Rio Tinto : ce manque à gagner que la mise «en veilleuse» du projet Simandou va entraîner

Dans une interview accordée au journal britannique The Times, le nouveau directeur général de Rio Tinto Jean-Sébastien Jacques a annoncé que le géant minier mettait «en veilleuse» (pour ne pas dire renoncer à) la concrétisation du projet Simandou. Une annonce qui a sonné comme un coup de poignard dans le dos des autorités de Conakry. Simandou, c'[était] un investissement de plusieurs milliards de dollars américains attendu.

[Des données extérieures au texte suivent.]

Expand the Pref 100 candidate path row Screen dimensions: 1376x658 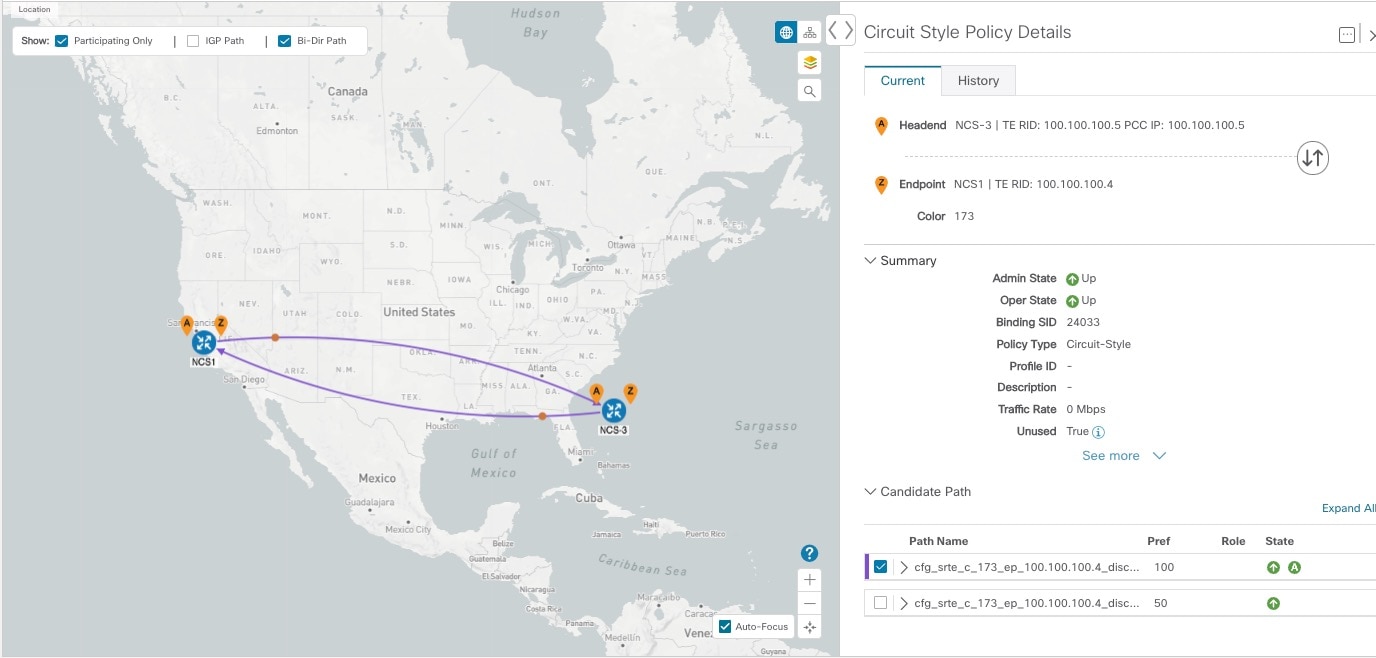(x=904, y=567)
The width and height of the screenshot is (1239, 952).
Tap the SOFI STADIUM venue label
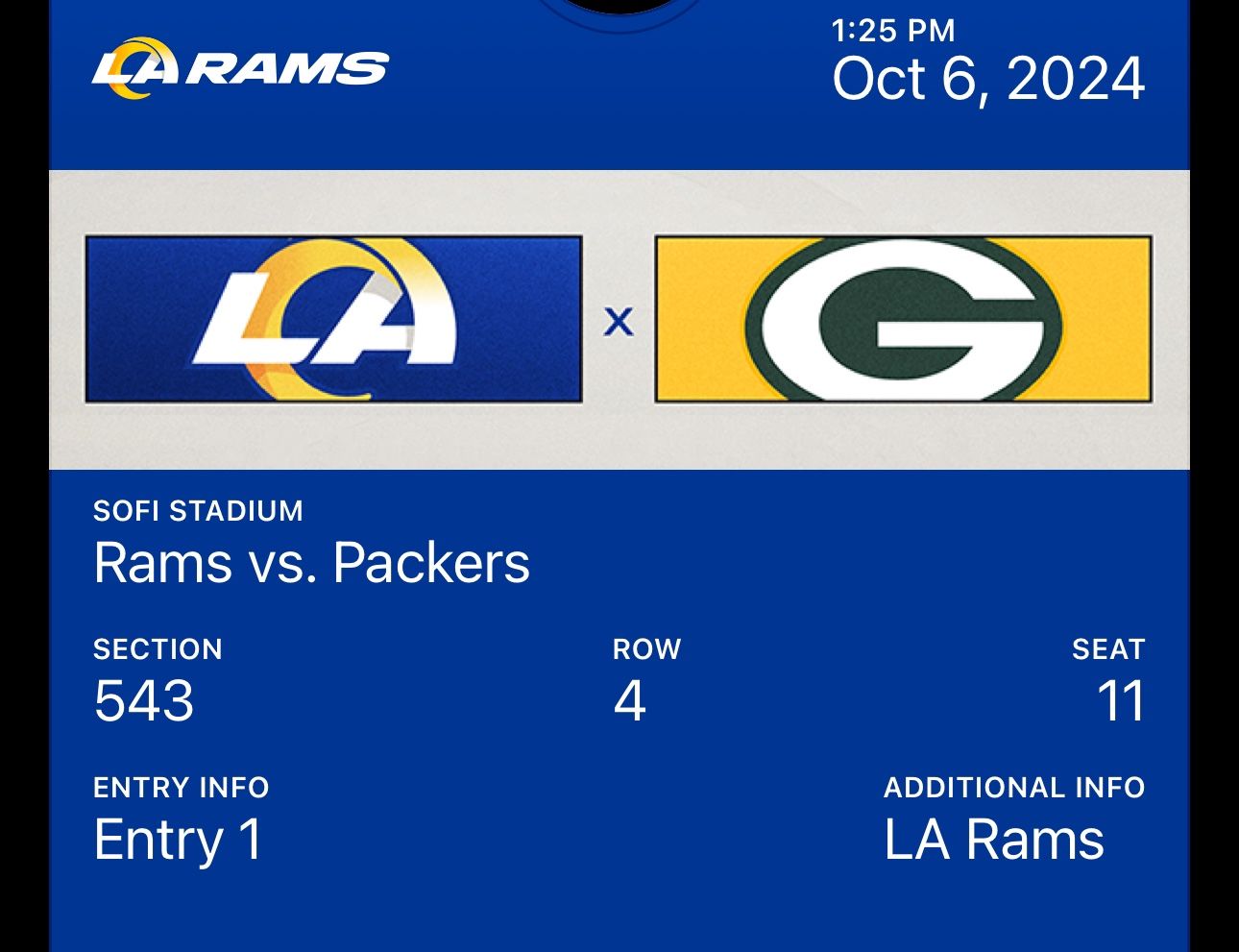coord(198,510)
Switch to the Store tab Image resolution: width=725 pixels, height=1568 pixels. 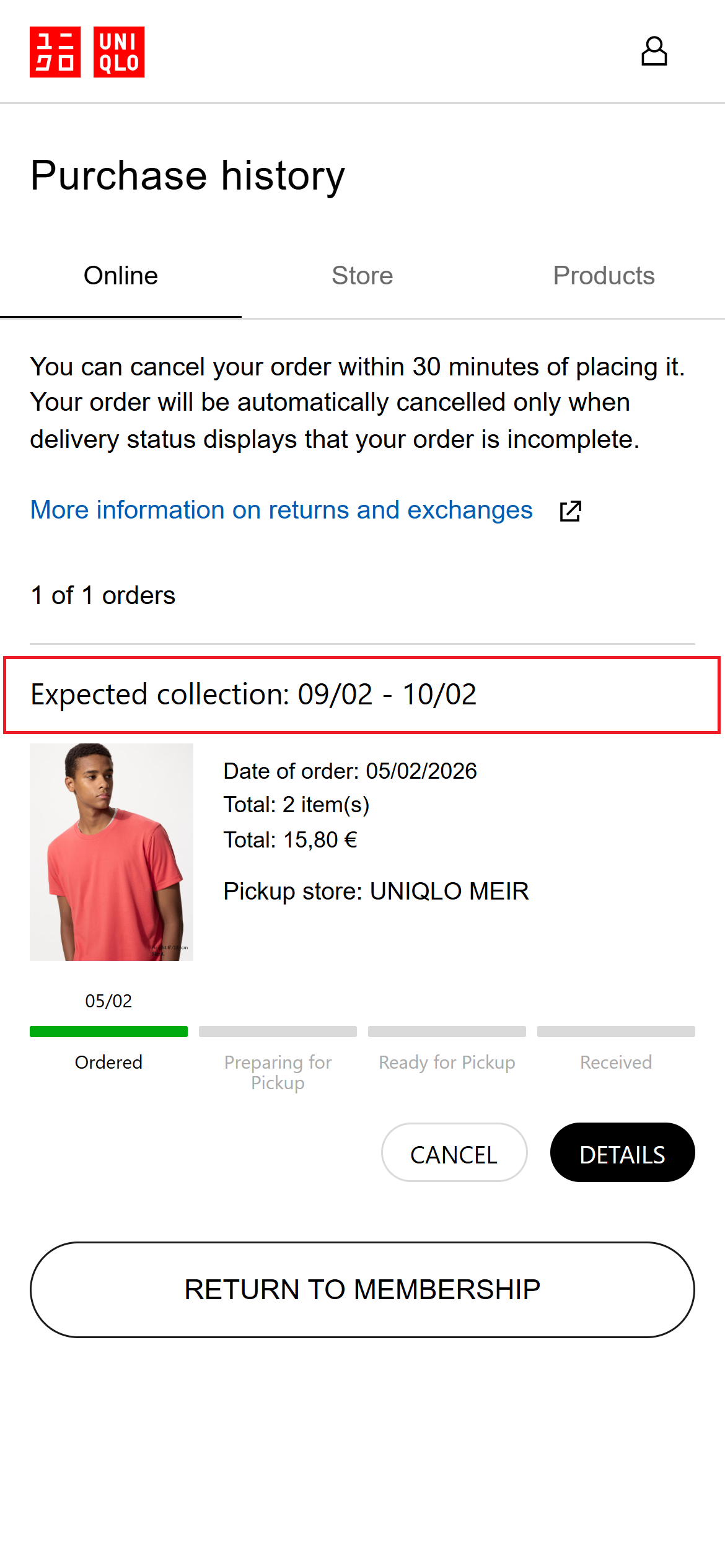362,276
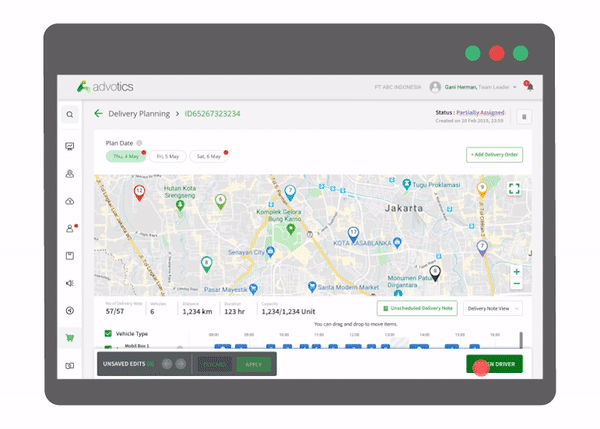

Le président Alpha Condé en personne n’hésitait pas à vanter ce projet, partout et à chaque fois que l’occasion se présentait à lui. Malheureusement, les dernières nouvelles provenant de Rio Tinto ne sont pas bonnes. L’économie guinéenne en souffrira à cause de la non-réalisation de ce méga projet. Le produit intérieur brut (PIB) connaîtra un manque à gagner de plus de 5 milliards de dollars pour les prochaines années ou décennies.

Joint au téléphone, Mamadou Taran Diallo a énuméré ce que le projet Simandou aurait apporté à la Guinée s’il était développé. Sur les 20 milliards de dollars d’investissement, explique-t-il, 6 milliards étaient destinés à la mine et le reste du montant à la construction du chemin de fer et du port en eau profonde.

Ce projet devait enregistrer la production de 100 milliards de tonnes de minerai par an pendant 40 ans. Le PIB national devrait augmenter de 5,6 milliards de dollars, et l’on totaliserait environ 45 000 emplois créés.

Le géant minier a justifié sa décision par la baisse des prix et l’excès de production de minerai de fer sur le marché mondial. Selon son dirigeant, les cours mondiaux sont passés de 177 dollars la tonne mi 2011 à moins de 40 dollars fin 2015, avant de remonter légèrement au dessus de 50 dollars en 2016, rapporte l’agence Reuters. Ce qui ne permettrait pas de rentabiliser l’investissement que nécessite le projet.

Les autorités guinéennes, auxquelles les citoyens ont le droit de réclamer des comptes, sont sans doute tombées dans le piège tendu par la multinationale. Bien qu’il ait invité Rio Tinto dès l’annonce de sa décision à respecter son engagement, le ministère des Mines est conscient que sa marge de manœuvre est très réduite . Ainsi, c’est l’espoir de toute une nation qui tombe comme un château de cartes.